De acordo com os advogados, a PF “transcreve e replica diálogos que não têm a menor relação com fatos em apuração”, referindo-se à investigação sobre tentativa de obstrução da Justiça e coação no curso do processo. “Afinal, não parece ter relevância para a investigação o fato de o presidente pretender apoiar o governador Tarcísio ou um de seus filhos como candidato à presidência da República”, destacam. A petição é assinada por Celso Vilardi, Paulo da Cunha Bueno e Daniel Tesser, advogados de Bolsonaro.

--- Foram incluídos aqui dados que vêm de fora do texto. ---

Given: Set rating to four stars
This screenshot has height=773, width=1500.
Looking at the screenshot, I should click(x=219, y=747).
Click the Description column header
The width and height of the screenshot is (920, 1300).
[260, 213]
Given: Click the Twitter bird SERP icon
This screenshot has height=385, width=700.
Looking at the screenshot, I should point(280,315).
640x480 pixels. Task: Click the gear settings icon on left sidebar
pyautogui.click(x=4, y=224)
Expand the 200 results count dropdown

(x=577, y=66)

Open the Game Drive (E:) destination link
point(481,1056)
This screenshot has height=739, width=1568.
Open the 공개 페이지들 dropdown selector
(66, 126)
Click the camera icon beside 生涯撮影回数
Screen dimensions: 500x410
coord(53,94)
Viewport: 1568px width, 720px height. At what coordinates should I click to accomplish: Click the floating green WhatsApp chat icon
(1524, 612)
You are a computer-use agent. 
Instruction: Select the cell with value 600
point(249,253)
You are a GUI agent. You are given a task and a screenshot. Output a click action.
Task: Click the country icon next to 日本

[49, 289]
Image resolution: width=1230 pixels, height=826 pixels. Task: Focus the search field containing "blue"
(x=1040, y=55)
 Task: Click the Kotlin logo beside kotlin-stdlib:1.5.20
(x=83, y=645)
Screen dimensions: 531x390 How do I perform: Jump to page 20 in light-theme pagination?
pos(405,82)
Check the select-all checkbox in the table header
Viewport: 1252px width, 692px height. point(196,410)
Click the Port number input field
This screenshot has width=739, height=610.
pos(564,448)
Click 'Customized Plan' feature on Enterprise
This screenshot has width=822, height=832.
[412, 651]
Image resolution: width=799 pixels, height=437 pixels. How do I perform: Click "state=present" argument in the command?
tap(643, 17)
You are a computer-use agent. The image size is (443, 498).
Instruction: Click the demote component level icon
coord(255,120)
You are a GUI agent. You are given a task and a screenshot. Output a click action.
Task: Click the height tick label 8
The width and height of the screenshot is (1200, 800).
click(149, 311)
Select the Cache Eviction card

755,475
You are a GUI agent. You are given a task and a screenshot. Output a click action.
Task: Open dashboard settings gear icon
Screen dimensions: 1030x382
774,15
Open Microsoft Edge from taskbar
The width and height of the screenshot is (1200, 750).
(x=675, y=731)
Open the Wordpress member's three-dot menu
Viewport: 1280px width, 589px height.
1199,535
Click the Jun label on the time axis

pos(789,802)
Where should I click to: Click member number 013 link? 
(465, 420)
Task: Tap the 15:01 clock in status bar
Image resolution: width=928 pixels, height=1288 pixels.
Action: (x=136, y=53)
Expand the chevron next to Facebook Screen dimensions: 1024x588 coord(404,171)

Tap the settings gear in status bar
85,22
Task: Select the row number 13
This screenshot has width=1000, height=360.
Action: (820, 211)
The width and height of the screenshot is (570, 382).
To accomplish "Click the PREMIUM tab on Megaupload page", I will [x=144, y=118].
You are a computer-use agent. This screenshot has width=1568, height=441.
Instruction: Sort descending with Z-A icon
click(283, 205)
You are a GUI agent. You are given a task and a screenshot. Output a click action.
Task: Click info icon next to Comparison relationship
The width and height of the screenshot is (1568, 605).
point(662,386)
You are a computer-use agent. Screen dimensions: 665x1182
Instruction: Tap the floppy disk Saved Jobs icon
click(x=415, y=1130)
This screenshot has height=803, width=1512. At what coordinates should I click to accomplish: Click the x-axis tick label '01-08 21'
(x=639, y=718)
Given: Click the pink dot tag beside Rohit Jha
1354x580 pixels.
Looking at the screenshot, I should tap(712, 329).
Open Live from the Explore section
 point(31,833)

O relatório da PF sustenta que Bolsonaro descumpriu medidas cautelares ao transmitir mensagens, áudios e vídeos a terceiros para uso em redes sociais, além de divulgar diálogos sobre o tarifaço de Donald Trump e pressões sobre o STF. Entre os trechos citados, Eduardo afirma: “Tarcísio nunca te ajudou em nada no STF. Sempre esteve de braço cruzado vendo você se foder e se aquecendo para 2026”, e reage à crítica do pai sobre sua imaturidade: “VTNC seu ingrato do caralho”.
A defesa contesta ainda a divulgação de transações financeiras do ex-presidente, consideradas suspeitas pela PF, e refuta acusações de que Bolsonaro teria planejado fugir para a Argentina, argumentando que o rascunho de pedido de asilo a Javier Milei, de fevereiro de 2024, não se concretizou.
Segundo os advogados, “com ou sem o rascunho, o ex-presidente não fugiu. Pelo contrário, obedeceu a todas as decisões emanadas pelo STF. Respondeu à denúncia oferecida, compareceu a todas as audiências, sempre respeitando todas as ordens”.